Es probable que esto ocurra porque, simplemente, la militancia ha sido sustituida por la burocracia o por el marketing, y la literatura ha sido significativamente profanada, y puesta a circular entre los productos de la industria del entretenimiento. 

En Uruguay siguen actuando, sin embargo, los relictos o las inercias del subgénero o de la actitud conocida como literatura comprometida. La obra de algunos escritores muy exitosos, como Mario Benedetti o Eduardo Galeano, funciona como el servicio nacional literario de acompañantes, como la enfermería cultural de cierto tipo de lectores desvalidos que no buscan ya desafíos, ni novedad alguna, que solo buscan una melancólica confirmación de sus viejas certezas políticas, salpimentadas a veces con alguna reivindicación de género o cierto ecologismo, o cualquiera de los emblemas políticamente correctos del posliberalismo. Buscar una legitimación, o un simple apoyo de índole afectiva en los textos literarios, en el prestigio de esos textos, no es una búsqueda nueva. Es, sobre todo, un modo postapocalíptico de leer: ya no se espera revelación alguna. Creo (no me avala el trabajo de una consultora) que esa clase de lectores también está disminuyendo.

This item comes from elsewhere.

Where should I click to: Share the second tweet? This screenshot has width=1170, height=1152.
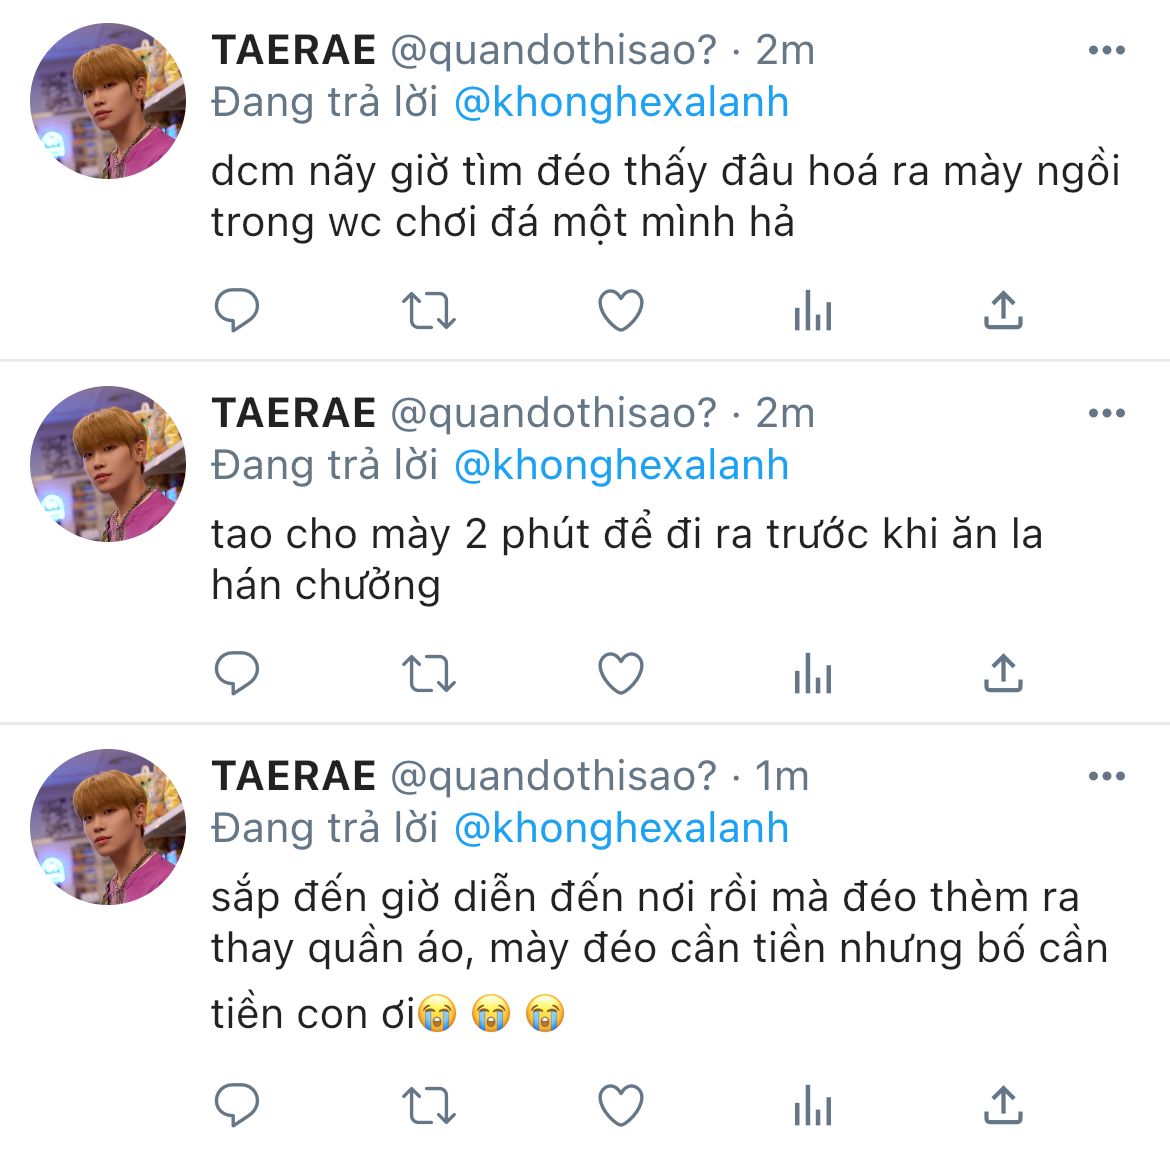(1003, 673)
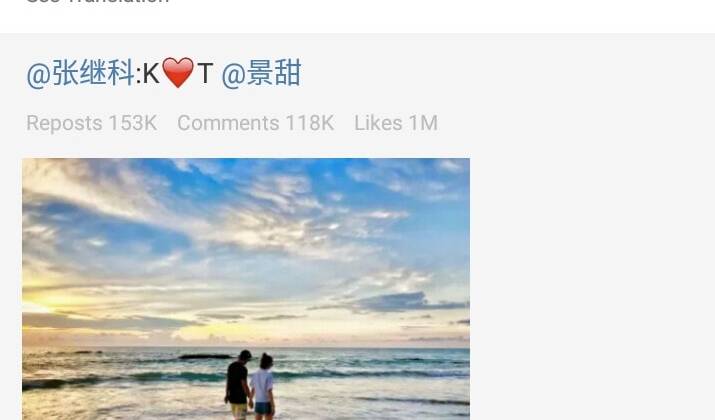715x420 pixels.
Task: Click the woman in white shirt
Action: tap(264, 387)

Queda, no obstante, una interpretación menos disfórica, o tal vez más autoindulgente. La literatura, aquella que se aplica a hacer sentido, aún y sobre todo aquella que lo hace de modo más oblicuo o excéntrico (la que se propone tomar para sí al mundo, metabolizarlo, y devolverlo menos inteligible de lo que parecía ser) forma parte de una de las tradiciones más nobles de la militancia: la resistencia. También participan de ella aquellos lectores que buscan establecer un contrato con esa literatura, que se zambullen en ella. Se trata de la resistencia contra el mundo idiota de individuos encapsulados en el esplendor del presente perpetuo, enajenados del sentido: todo lo que la hegemonía hiperconectada parece proponernos.